GTO — Gate turn-off thyristor. For information about the I-V characteristic of the device, see GTO.
Ideal semiconductor switch — For information about the I-V characteristic of the device, see Ideal Semiconductor Switch.
IGBT — Insulated-gate bipolar transistor. For information about the I-V characteristic of the device, see IGBT (Ideal, Switching).
MOSFET — N-channel metal-oxide-semiconductor field-effect transistor. For information about the I-V characteristic of the device, see MOSFET (Ideal, Switching).
Thyristor — For information about the I-V characteristic of the device, see Thyristor (Piecewise Linear).
Averaged Switch.

Model

There are three model variants for the block. To access the model variants, in the model window, right-click the block. From the context menu, select Simscape > Block choices.

The model variants are:

PS control port — Asynchronous converter with a physical signal port. This block choice is the default.
Electrical control ports — Asynchronous converter with one positive and one negative electrical conserving port. To control switching device gates using Simscape™ Electrical™ blocks, select this option.
Synchronous converter — Synchronous converter with an electrical conserving port.
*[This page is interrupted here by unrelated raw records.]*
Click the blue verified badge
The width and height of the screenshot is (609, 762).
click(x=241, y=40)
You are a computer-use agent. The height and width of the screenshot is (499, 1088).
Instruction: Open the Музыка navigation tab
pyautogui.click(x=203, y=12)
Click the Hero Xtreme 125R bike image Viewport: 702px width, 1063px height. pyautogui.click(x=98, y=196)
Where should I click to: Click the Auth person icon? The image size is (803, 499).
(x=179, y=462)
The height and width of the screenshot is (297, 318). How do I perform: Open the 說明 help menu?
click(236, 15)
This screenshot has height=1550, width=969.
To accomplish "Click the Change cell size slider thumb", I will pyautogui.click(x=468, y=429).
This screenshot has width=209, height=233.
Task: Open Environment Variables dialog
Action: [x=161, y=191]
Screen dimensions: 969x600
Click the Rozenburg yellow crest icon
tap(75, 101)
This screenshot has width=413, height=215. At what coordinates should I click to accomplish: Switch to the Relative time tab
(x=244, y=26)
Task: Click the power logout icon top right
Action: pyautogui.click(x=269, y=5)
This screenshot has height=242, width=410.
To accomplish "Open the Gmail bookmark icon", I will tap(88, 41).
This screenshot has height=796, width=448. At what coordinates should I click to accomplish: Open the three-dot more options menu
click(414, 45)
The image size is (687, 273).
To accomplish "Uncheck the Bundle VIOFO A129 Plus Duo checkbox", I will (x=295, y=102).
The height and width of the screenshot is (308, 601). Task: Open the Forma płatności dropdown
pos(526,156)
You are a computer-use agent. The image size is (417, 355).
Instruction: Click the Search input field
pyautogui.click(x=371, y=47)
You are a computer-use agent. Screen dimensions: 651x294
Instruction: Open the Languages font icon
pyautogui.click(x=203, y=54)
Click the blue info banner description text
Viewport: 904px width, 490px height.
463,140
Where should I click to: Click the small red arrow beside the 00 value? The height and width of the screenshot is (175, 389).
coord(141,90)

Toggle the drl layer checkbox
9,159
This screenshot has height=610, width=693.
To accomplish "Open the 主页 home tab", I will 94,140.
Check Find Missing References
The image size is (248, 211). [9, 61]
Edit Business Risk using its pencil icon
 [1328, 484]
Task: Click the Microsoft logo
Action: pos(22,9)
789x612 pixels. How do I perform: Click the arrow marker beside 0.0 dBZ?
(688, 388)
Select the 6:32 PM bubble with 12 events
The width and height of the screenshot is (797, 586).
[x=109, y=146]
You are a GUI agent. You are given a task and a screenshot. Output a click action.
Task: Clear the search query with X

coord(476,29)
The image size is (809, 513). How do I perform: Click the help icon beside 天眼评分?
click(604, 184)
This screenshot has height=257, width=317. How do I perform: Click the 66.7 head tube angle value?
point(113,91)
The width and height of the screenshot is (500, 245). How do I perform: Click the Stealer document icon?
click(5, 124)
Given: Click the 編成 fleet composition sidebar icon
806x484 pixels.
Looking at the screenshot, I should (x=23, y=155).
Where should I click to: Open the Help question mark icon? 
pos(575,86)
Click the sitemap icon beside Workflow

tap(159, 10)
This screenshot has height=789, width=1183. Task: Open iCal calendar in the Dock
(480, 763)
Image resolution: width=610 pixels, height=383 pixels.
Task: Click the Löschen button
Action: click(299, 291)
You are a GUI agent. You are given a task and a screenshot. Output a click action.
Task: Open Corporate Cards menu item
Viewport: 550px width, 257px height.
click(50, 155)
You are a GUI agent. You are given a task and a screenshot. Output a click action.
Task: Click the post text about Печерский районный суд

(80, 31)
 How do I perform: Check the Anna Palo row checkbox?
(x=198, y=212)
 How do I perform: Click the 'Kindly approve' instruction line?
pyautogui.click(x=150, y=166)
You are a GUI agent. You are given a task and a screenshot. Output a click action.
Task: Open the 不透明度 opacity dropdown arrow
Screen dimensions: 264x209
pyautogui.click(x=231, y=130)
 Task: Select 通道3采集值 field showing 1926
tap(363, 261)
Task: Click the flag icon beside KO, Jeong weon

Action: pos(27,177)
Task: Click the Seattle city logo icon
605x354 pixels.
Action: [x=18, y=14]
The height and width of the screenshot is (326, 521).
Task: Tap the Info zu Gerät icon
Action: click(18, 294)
The asynchronous boost converter models contain an inductor, a switching device, a diode, and an output capacitor.

The synchronous boost converter model contains an inductor, two switching devices, and an output capacitor.

In each case, the capacitor smoothes the output voltage.

Protection

For the synchronous converter model, you can include an integral protection diodes. Integral diodes protect the semiconductor device by providing a conduction path for reverse current. An inductive load can produce a high reverse-voltage spike when the semiconductor device suddenly switches off the voltage supply to the load.

To include and configure the internal protection diodes, use the Diode parameters. This table shows how to set the Model dynamics parameter based on your goals.

Goals		Value to Select	Integral Protection Diode
Do not include protection.		`None`	None
Include protection.	Prioritize simulation speed.	`Diode with no dynamics`	The Diode block
Include protection.	Prioritize model fidelity by precisely specifying reverse-mode charge dynamics.	`Diode with charge dynamics`	The dynamic model of the Diode block

You can also include a snubber circuit for each switching device. Snubber circuits contain a series-connected resistor and capacitor. They protect switching devices against high voltages that inductive loads produce when the device turns off the voltage supply to the load. Snubber circuits also prevent excessive rates of current change when a switching device turns on.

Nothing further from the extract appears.